- **Work order a**
Extract the part of the case summary between "In an action against a railway company for negligence" and "past proved insufficient.", inclusive, and copy it word for word.

ILWACO RY. & NAVIGATION CO. v. HEDRICK, 1 Wash. 446; 25 P. 335 (1890).


No. 92.

SUPREME COURT OF WASHINGTON


December 10, 1890, Decided
Appeal from Superior Court, Pacific County.
The facts are fully stated in the opinion.

Court: Judgment affirmed.

Syllabus: NEGLIGENCE--PERSONAL INJURIES--EVIDENCE--CUSTOM.
In an action against a railway company for the death of a
child, caused by the negligence of the company in leaving a
turn-table unfastened, where the attending physician had
testified that the child, who was frail and weak, died from
injuries received at the turn-table, it was not error for
the court to exclude a question to such witness as to
"whether or not, if the child had been a healthy child, it
would have survived the injury."
Evidence of the custom of railways to keep turn-tables
unfastened at all times, whether in actual use or not, and
whether enclosed or in an open public place, is inadmissible
in an action against a railway company to recover for the
death of a child of tender years, injured by reason of the
company's unlocked turn-table.
In an action against a railway company for negligence in not
properly securing a turn-table, whereby a child six years of
age received injuries causing death, the fact that, prior to
the accident, an agent of the company tied the turn-table
with a rope so that it could not be revolved unless the rope
were cut or untied, does not relieve the company from
liability for its negligence in not adopting securer
fastenings, where it is shown that the agent knew children
were attracted to the machine, and were in the habit of
playing upon it, and that the method of securing it had in
the past proved insufficient.

Counsel: Fulton Bros., for appellant.
Watson, Hume & Watson, for appellee.

Judge(s) ANDERS, C. J. DUNBAR, SCOTT and STILES, JJ.,
concur.

- **Input for this task**
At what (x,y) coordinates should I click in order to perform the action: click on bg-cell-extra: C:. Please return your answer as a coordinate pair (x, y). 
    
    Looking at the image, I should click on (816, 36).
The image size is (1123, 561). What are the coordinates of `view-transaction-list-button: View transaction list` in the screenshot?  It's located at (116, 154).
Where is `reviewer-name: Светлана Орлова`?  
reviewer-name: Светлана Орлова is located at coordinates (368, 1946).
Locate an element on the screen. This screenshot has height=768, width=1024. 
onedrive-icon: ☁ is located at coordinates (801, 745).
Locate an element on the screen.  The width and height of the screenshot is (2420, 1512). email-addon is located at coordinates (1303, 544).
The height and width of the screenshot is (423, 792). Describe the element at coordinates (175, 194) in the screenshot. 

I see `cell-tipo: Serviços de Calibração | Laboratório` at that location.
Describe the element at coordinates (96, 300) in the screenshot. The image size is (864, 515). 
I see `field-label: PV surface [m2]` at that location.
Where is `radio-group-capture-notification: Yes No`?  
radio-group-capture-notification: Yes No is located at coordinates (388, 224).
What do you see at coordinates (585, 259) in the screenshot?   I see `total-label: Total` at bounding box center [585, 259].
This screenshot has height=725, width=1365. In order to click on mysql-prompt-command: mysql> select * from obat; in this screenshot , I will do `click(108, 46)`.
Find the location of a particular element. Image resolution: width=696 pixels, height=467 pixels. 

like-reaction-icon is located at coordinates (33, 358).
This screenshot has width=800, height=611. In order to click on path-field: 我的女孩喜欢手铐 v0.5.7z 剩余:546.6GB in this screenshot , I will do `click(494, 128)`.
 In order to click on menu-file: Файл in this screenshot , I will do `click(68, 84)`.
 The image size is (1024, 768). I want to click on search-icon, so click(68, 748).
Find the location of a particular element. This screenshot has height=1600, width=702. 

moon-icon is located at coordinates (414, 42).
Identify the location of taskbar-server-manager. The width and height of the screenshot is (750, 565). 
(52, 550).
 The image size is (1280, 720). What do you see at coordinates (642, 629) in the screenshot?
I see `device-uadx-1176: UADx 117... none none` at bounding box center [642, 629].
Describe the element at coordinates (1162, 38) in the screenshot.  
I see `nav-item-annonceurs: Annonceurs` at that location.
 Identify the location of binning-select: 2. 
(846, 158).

- **Work order b**
Put the entry lines between the lines holding "What do you see at coordinates (585, 259)" and "The image size is (1024, 768).", inclusive, into a Markdown table with the columns Row and Line, leaving out blank lines.

- **Task result a**
In an action against a railway company for negligence in not
properly securing a turn-table, whereby a child six years of
age received injuries causing death, the fact that, prior to
the accident, an agent of the company tied the turn-table
with a rope so that it could not be revolved unless the rope
were cut or untied, does not relieve the company from
liability for its negligence in not adopting securer
fastenings, where it is shown that the agent knew children
were attracted to the machine, and were in the habit of
playing upon it, and that the method of securing it had in
the past proved insufficient.

- **Task result b**
| Row | Line |
|---|---|
| 1 | What do you see at coordinates (585, 259) in the screenshot?   I see `total-label: Total` at bounding box center [585, 259]. |
| 2 | This screenshot has height=725, width=1365. In order to click on mysql-prompt-command: mysql> select * from obat; in this screenshot , I will do `click(108, 46)`. |
| 3 | Find the location of a particular element. Image resolution: width=696 pixels, height=467 pixels.  |
| 4 | like-reaction-icon is located at coordinates (33, 358). |
| 5 | This screenshot has width=800, height=611. In order to click on path-field: 我的女孩喜欢手铐 v0.5.7z 剩余:546.6GB in this screenshot , I will do `click(494, 128)`. |
| 6 |  In order to click on menu-file: Файл in this screenshot , I will do `click(68, 84)`. |
| 7 |  The image size is (1024, 768). I want to click on search-icon, so click(68, 748). |